Avec Milan et la Lombardie condensées en onze films, le festival de Villerupt, qui débute dans une semaine, s’intéresse à une ville et une région régulièrement en retrait du 7e art transalpin. Analyse.
Quand on pense au cinéma italien, ce ne sont pas les images du Duomo ou du stade San Siro qui arrivent en premier. Non, d’abord celles de Rome, puis de Naples et encore de la Sicile. La mer, bien sûr, à perte de vue, mais non, décidément pas Milan. Une «désaffection bizarre», dit Oreste Sacchelli, directeur artistique du festival du Film Italien de Villerupt, qui, cette année, cherche justement à répondre à cet amour-désamour à travers une sélection de onze films.

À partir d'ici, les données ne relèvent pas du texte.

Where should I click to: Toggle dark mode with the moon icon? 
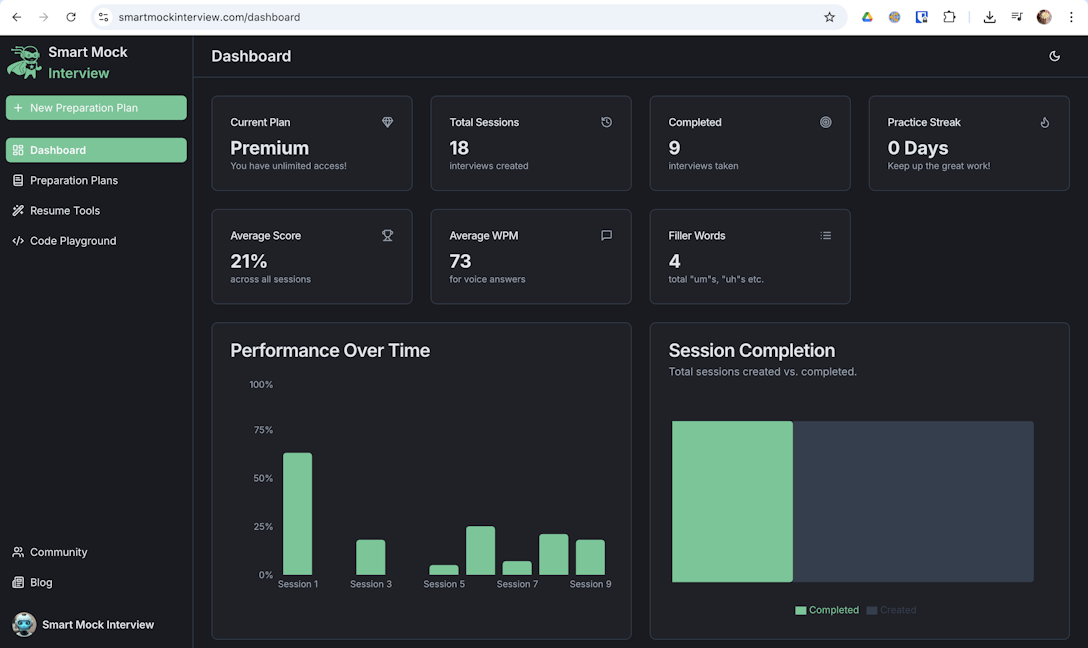1054,56
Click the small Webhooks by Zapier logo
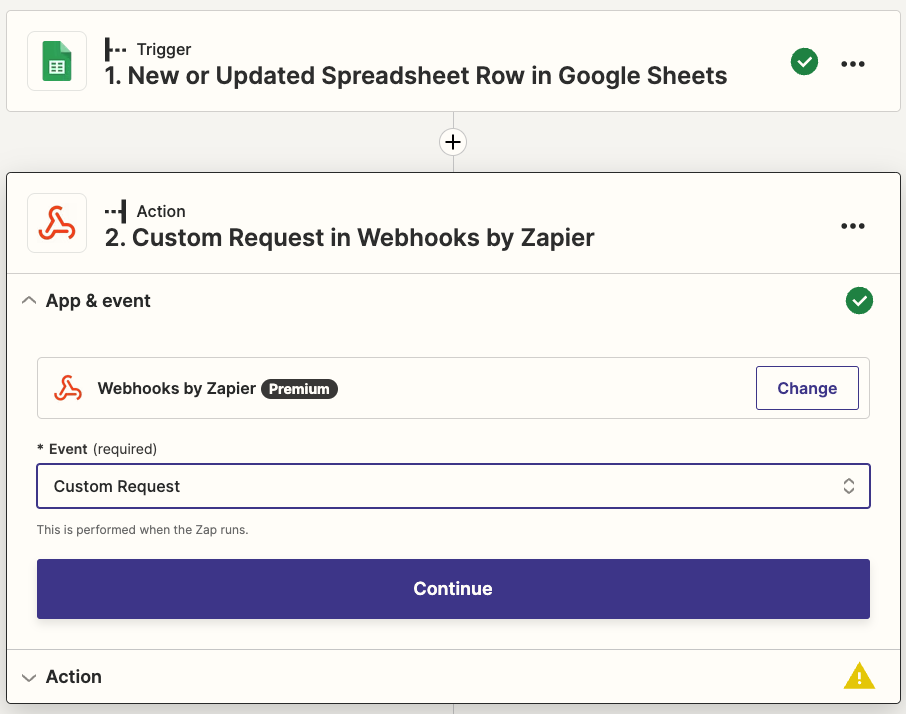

Rappelons pour mieux souligner cette étrangeté que la capitale lombarde a été la première à accueillir les frères Lumière et leur drôle d’invention (le 30 mars 1896). Pire : c’est à deux pas, chez le voisin turinois, que le 7e art transalpin est né, alors qu’elle aussi n’était pas si éloignée de Lyon, et qu’elle aussi n’était pas dépourvue d’industries. «C’est sûr, elle aurait pu devenir une métropole du cinéma, mais ça ne s’est pas fait», retrace le spécialiste. Place alors aux raisons.

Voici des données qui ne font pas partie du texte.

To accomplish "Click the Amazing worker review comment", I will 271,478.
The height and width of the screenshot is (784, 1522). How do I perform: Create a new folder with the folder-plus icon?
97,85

Des natifs qui partent et qui reviennent
Milan, on la quitte pour mieux la retrouver : voilà la première cause à ce manque de représentativité, selon le festival. Il ne faut d’ailleurs pas plus de quelques secondes à Oreste Sacchelli pour trouver les cinéastes restés fidèles à leurs terres d’origine. Deux, pas plus : d’abord Ermanno Olmi, originaire de Bergame, autodidacte qui y a réalisé la majeure partie de son œuvre, des courts métrages faits «maison» jusqu’à la Palme d’or de Cannes en 1978, L’albero degli zoccoli et ses paysages bucoliques de la campagne au XIXe siècle.

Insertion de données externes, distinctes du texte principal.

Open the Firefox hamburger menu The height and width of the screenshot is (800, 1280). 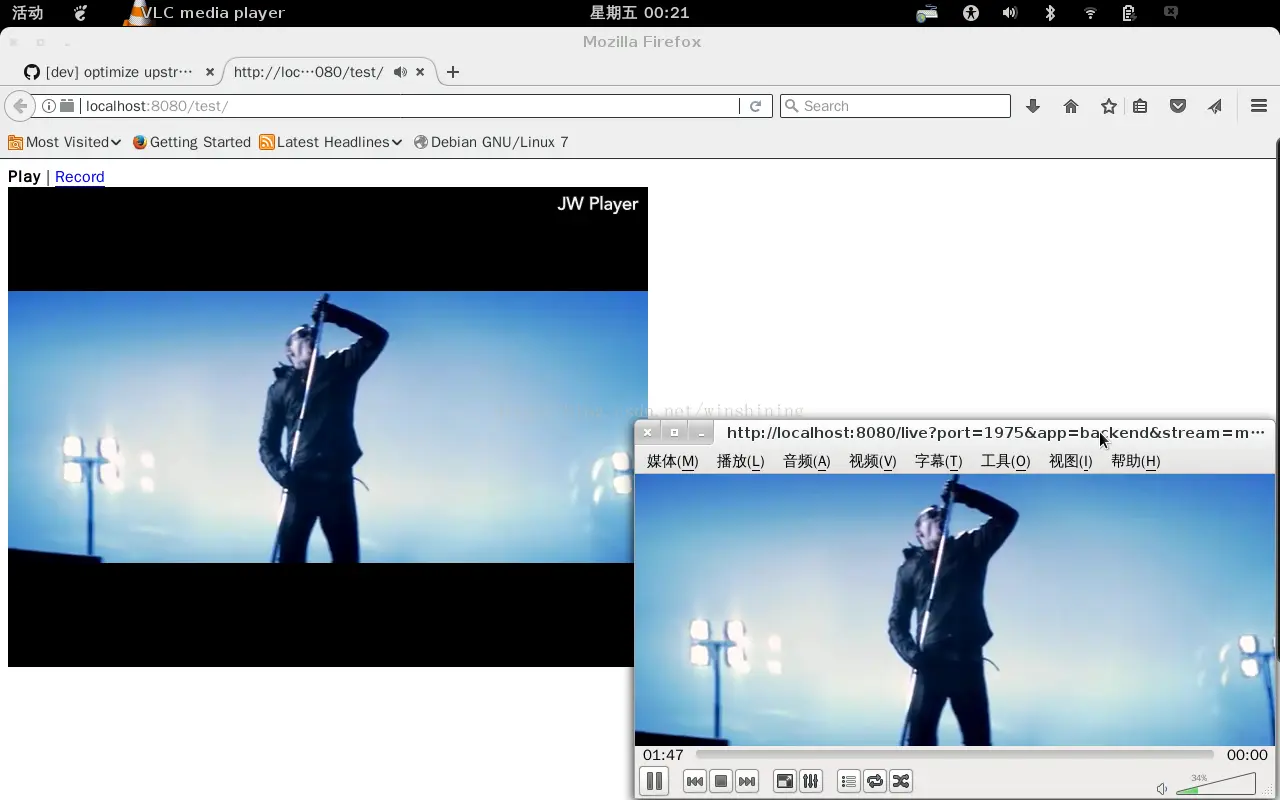pos(1258,106)
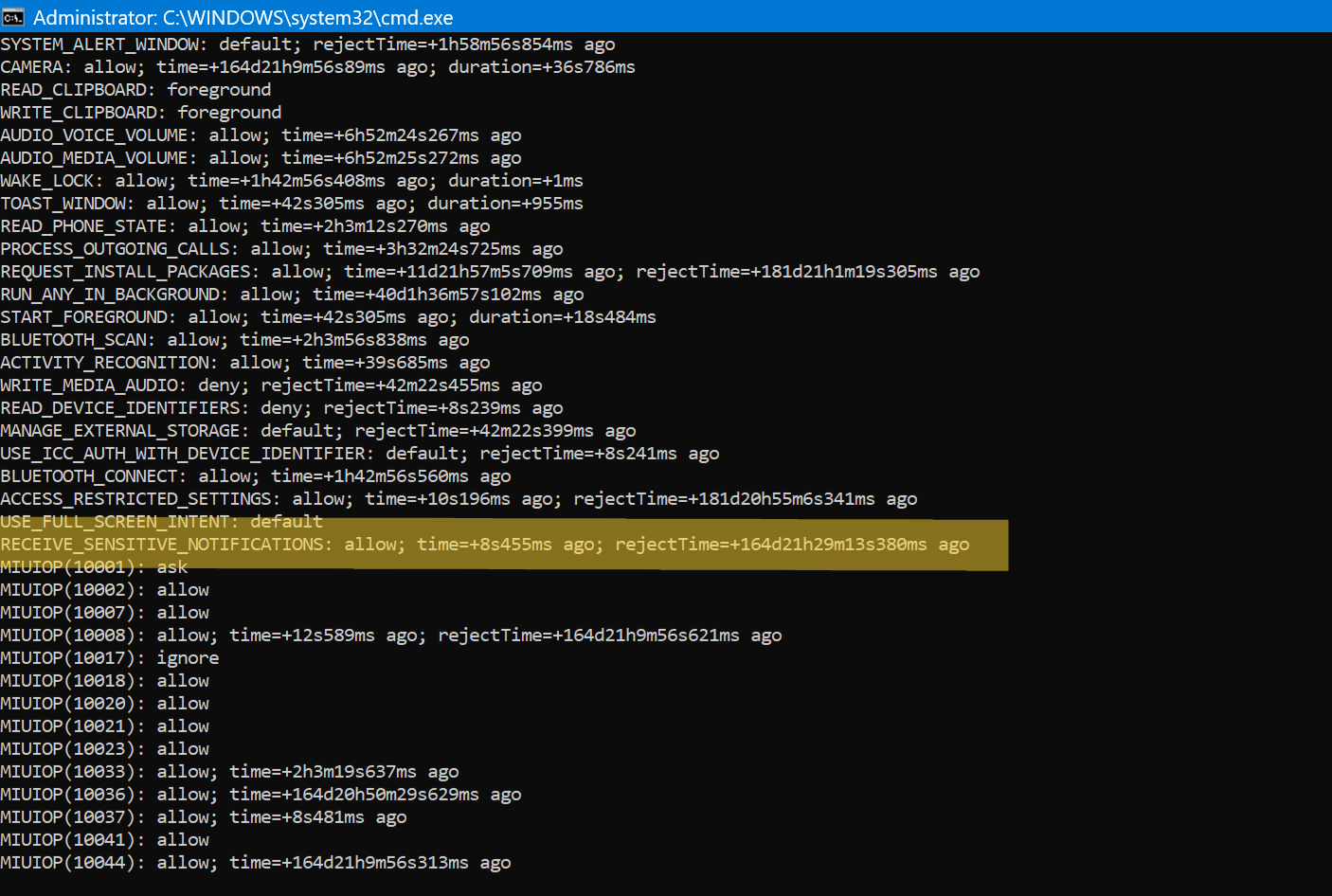1332x896 pixels.
Task: Select the WRITE_CLIPBOARD foreground line
Action: 140,113
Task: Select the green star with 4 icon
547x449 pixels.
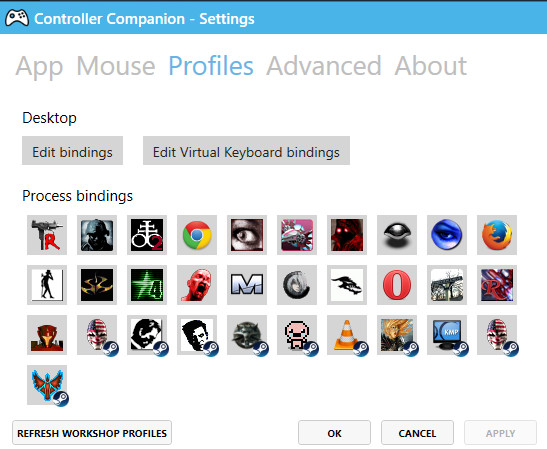Action: click(147, 285)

Ensuite Maurizio Nichetti, dont le nez, sous sa grosse moustache, avait bien senti qu’il devait se servir du boom de la production audiovisuelle milanaise et qui, à partir de Ratataplan en 1979, va rester sur place. L’argent aidant, il tente des «expérimentations intéressantes», comme Volere Volare, imaginé dès 1982 (mais sorti près de dix ans plus tard), qui aurait pu supplanter Robert Zemeckis et son Roger Rabbit avec ses prises de vue à la fois réelles et «cartoonesques». De lui, Villerupt projettera un autre «extraordinaire bijou» : Ladri di saponette, qui montre le Milan de la publicité et des télévisions privées, diptyque qui a changé la société italienne de fond en comble.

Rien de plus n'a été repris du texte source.